While it may be entertaining to watch CEOs clean gutters and serve burgers, “Undercover Boss” is hardly empowering for workers. As Kimberly Freeman Brown and Gabriel Thompson argue today in the Huffington Post, the show is actually “undercover” advertising for corporations and corporate power. To make matters worse, the show glosses over labor issues at its featured companies and minimizes workers’ own role in making change in their workplaces.
Freeman Brown and Thompson outline a few of the things really going on at the show’s featured companies:
Roto-Rooter Plumbing & Drain Service recently settled a class-action lawsuit brought by its plumbers in California for $2 million over complaints for working without meal breaks and unpaid overtime. A similar lawsuit is now pending in federal court in the Eastern District of New York. 1-800-Flowers is currently fighting a sex-discrimination lawsuit from a female former executive attorney, who said senior management referred to women as “babes,” praised her coffee-fetching skills and subjected her to offensive comments about their sex lives.

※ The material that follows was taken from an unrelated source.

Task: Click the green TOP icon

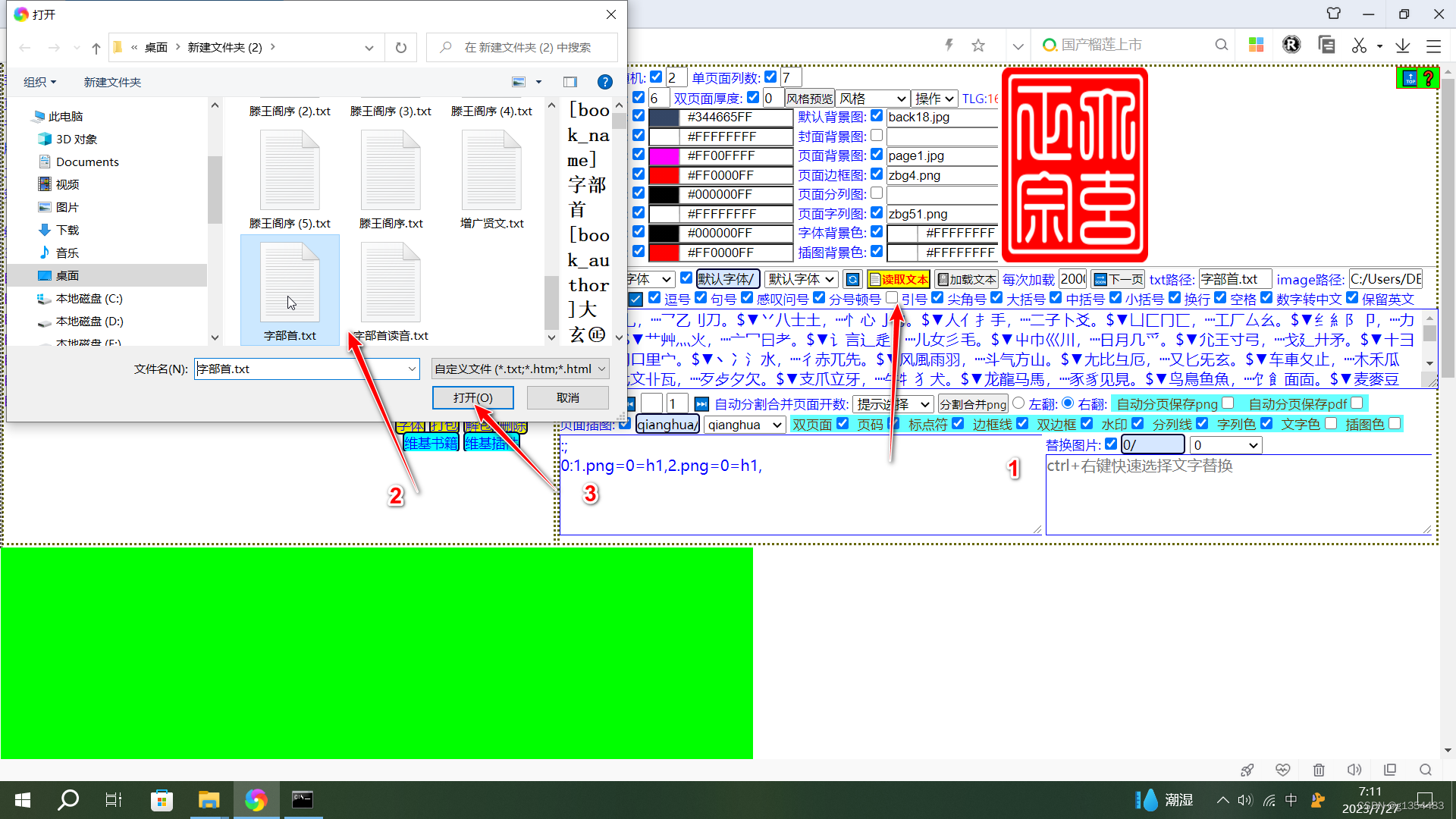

That’s just the tip of the iceberg. America’s workers as a whole are working harder and earning less. But it doesn’t have to be this way, as the column describes:
We can push for better labor reforms, and ensure new jobs created in the economic recovery are good jobs. We can also press Congress to improve workers’ rights to form unions to give men and women a voice in fixing their jobs, while the administration can favor vendors who respect workers’ rights. Workers in unions can be empowered to negotiate with their employers as equal partners to improve workplaces and job conditions.
CEOs picking up trash for five minutes while the cameras roll? That’s nothing more than good TV. Changing laws so that every worker is treated with dignity and respect? That’s what change really looks like.